Enhancement of concrete performance and sustainability through incorporation of diverse waste carpet fibres
Nayanatara Gamage, Chamila Gunasekara, David W. Law, Shadi Houshyar, Sujeeva Setunge, Andrzej Ćwirzeń
Abstract
Carpet fibres have demonstrated the potential to mitigate early-age cracking and improve tensile properties in concrete. However, a detailed analysis of the varied types of standard carpet fibres in reinforced concrete has been lacking.

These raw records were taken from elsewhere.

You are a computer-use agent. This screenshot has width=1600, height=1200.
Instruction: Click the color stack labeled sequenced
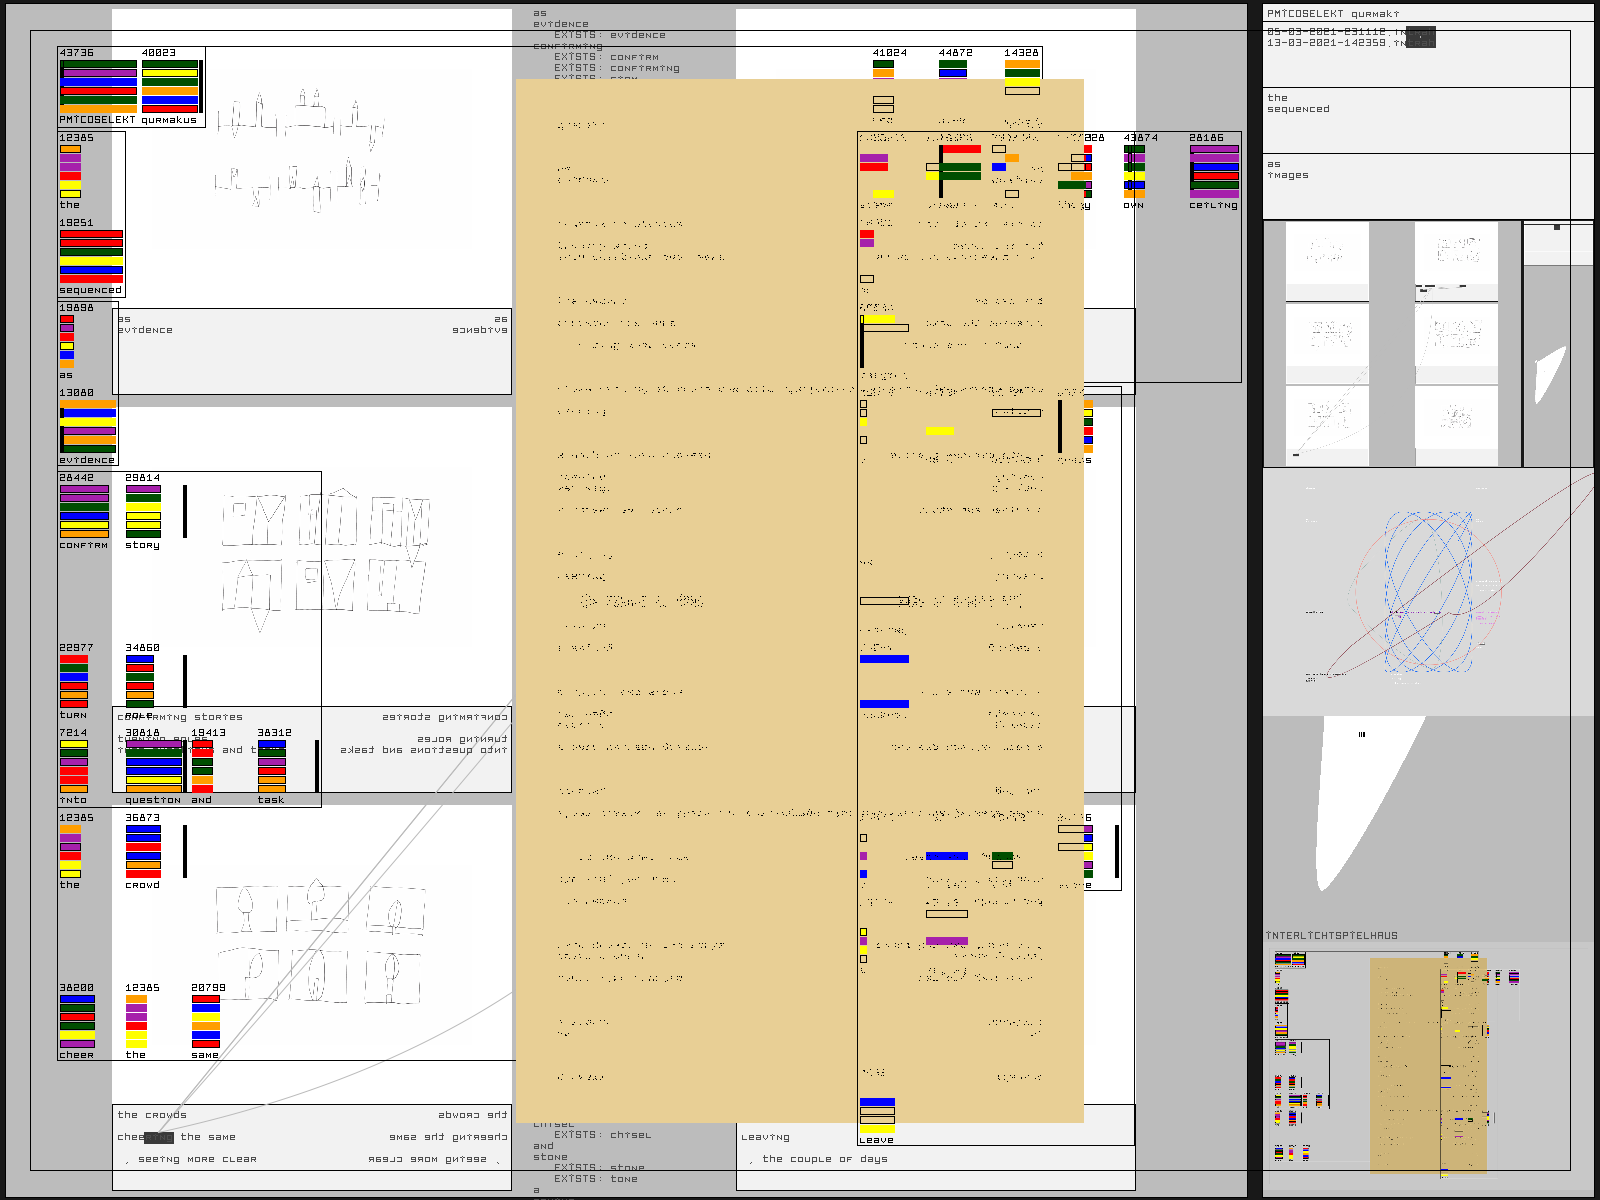click(91, 257)
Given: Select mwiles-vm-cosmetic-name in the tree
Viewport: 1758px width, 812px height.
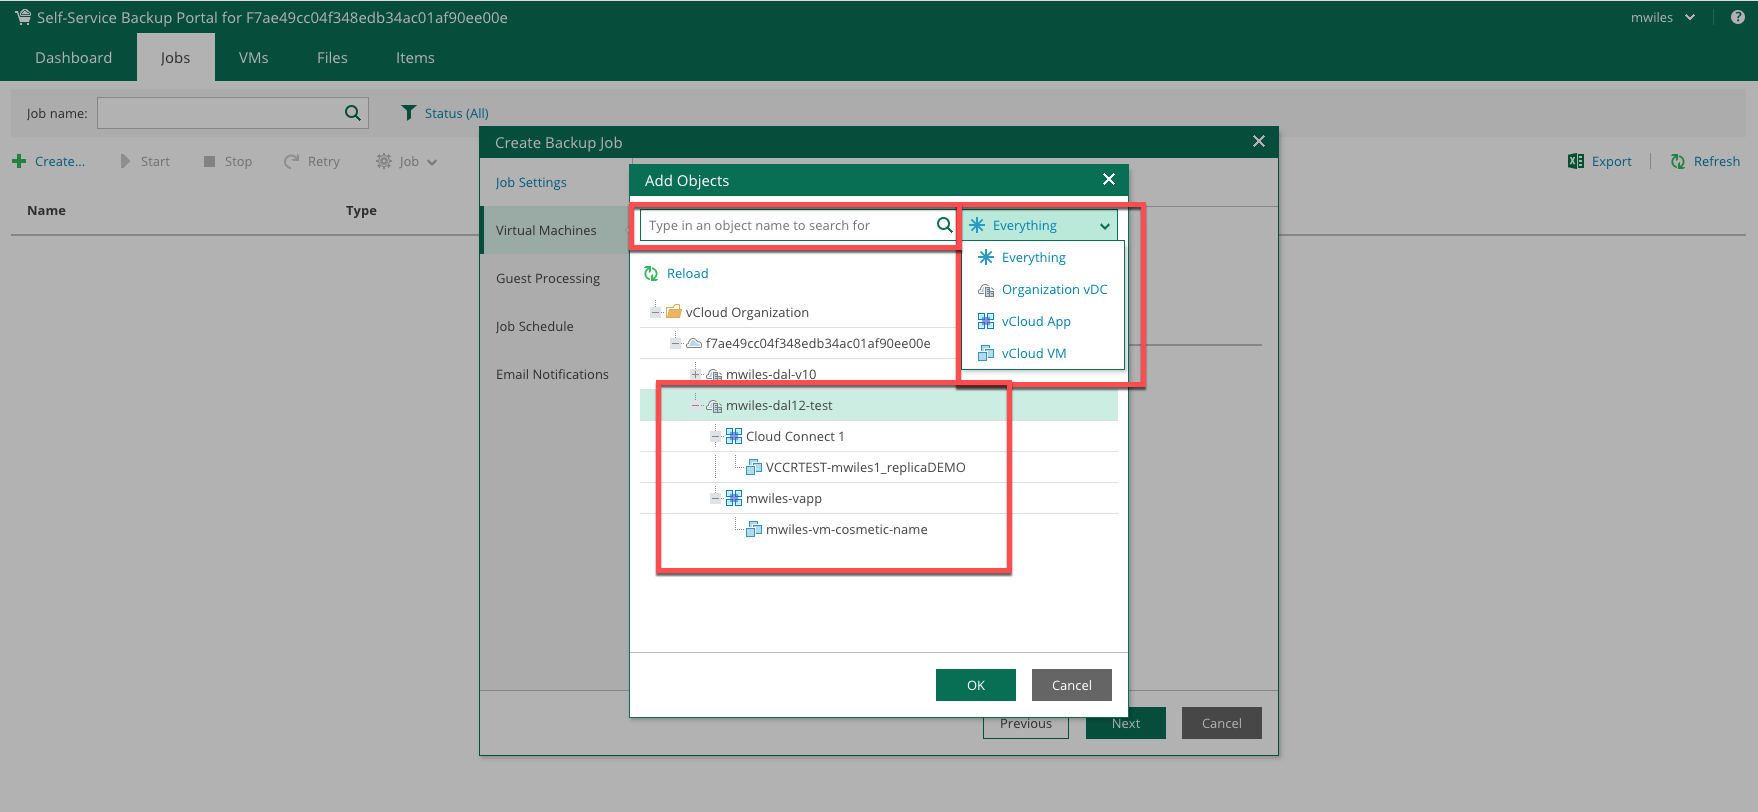Looking at the screenshot, I should (846, 529).
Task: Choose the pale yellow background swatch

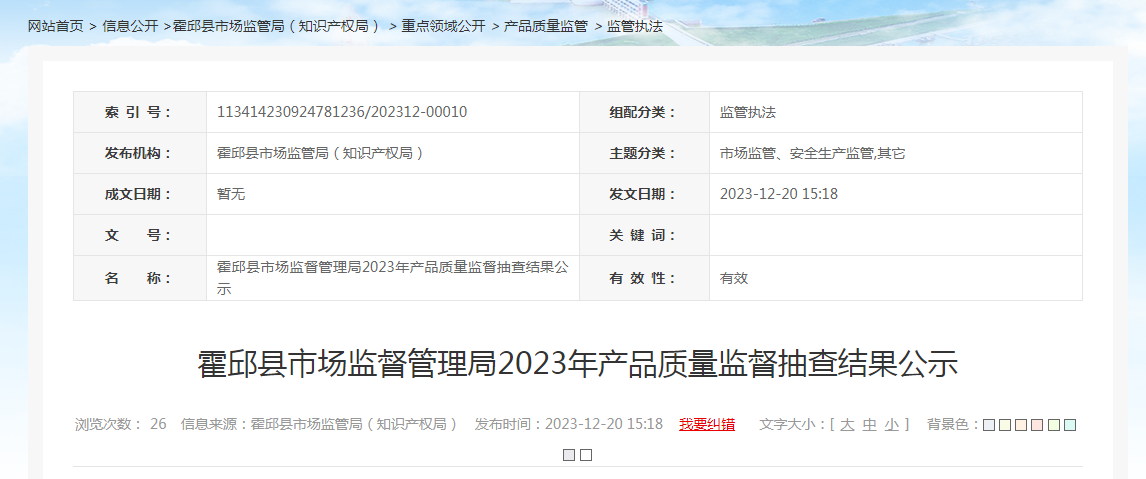Action: (1005, 425)
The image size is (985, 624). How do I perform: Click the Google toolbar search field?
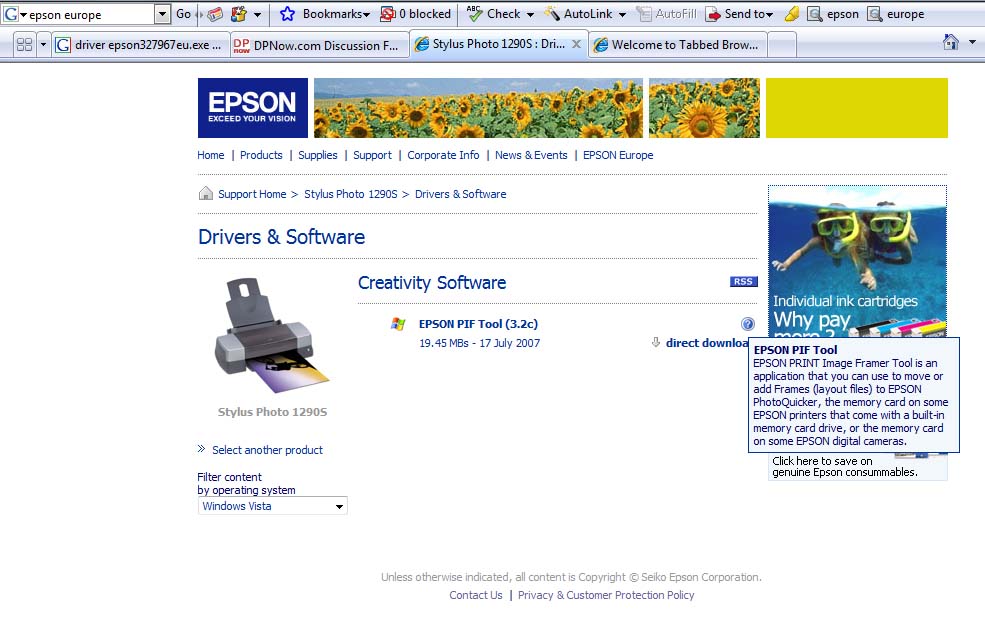(90, 15)
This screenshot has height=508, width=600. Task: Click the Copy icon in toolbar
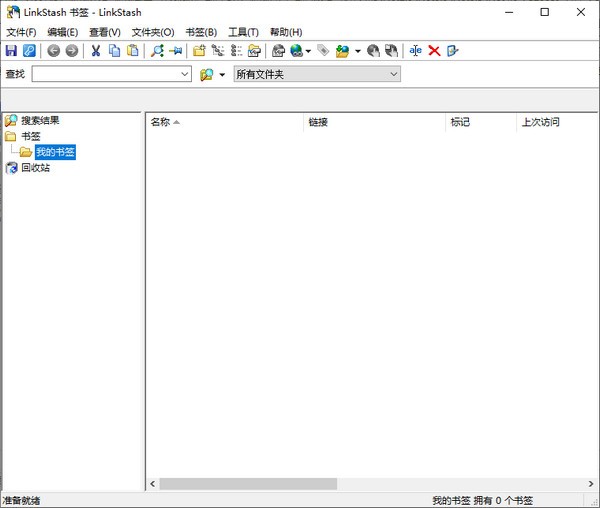point(114,51)

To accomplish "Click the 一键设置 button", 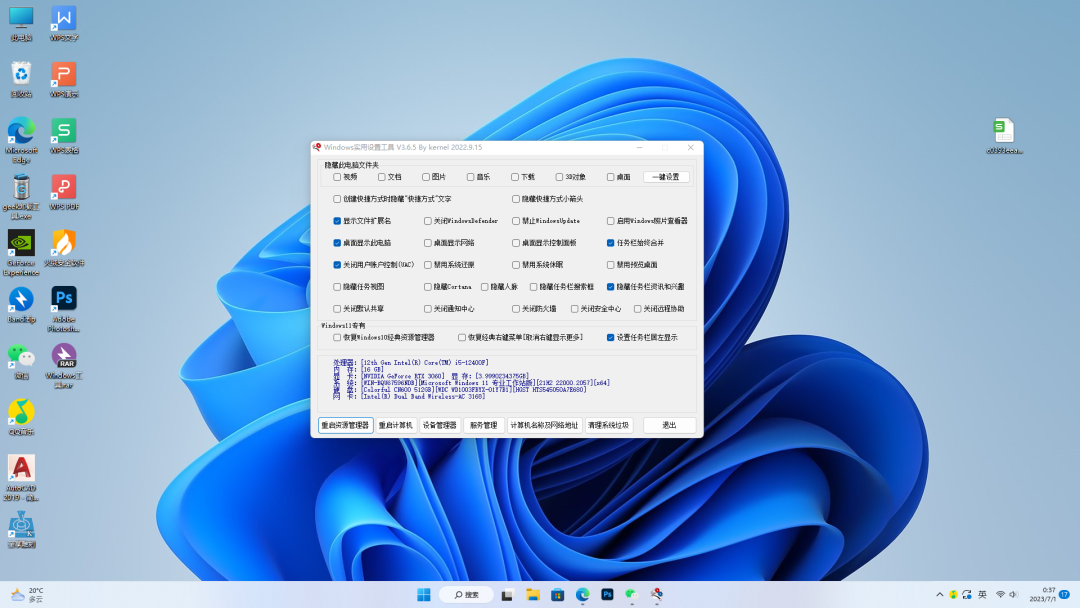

This study aims to bridge this gap by investigating the performance of concrete reinforced with widely used waste carpet fibres, namely Nylon, Polypropylene, Polytrimethylene terephthalate, and Polyester. The study employs fibres at 0.3 % and 0.5 % volume fractions with a 12 mm length. The research examines mechanical properties, shrinkage and cracking behaviour, pore structure, microstructure, and the ITZ. Results show that 0.3 % fibre volume yielded optimal performance based on GRA analysis. All fibre types reduced shrinkage compared to the control with no fibres. Nylon T1 at 0.3 % achieved a 22.3 % reduction at 90 days. Furthermore, fibre inclusion enhanced flexural and splitting tensile strengths up to 12 % and 39 % respectively due to fibre bridging, pore refinement, and reduced porosity. Notably, individual fibre mechanical properties influenced concrete performance significantly. Hydrophilic fibres exhibited a thinner 10 µm ITZ compared to 15 µm for hydrophobic fibres, contributing to denser interfacial regions and improved bonding. This study demonstrates the potential of carpet fibre-reinforced concrete as a sustainable solution, offering enhanced mechanical properties, shrinkage mitigation, and effective utilization of carpet waste, addressing critical issues in construction and waste management sectors. • PTT T1 (0.5 %) had highest flexural strength, 11.8 % higher at 28 days, than control. • Compressive strength and shrinkage reduction were optimum with 0.3 % fibre volume. • Nylon T1 fibres (0.3 %) reduced shrinkage by 22.3 % at 90 days compared to the control. • Nylon T1(0.3 %) had the lowest porosity, 81.12 % lower than the control at 28 days. • Hydrophobic fibres had an ITZ of 15 µm, while hydrophilic fibres had an ITZ of 10 µm.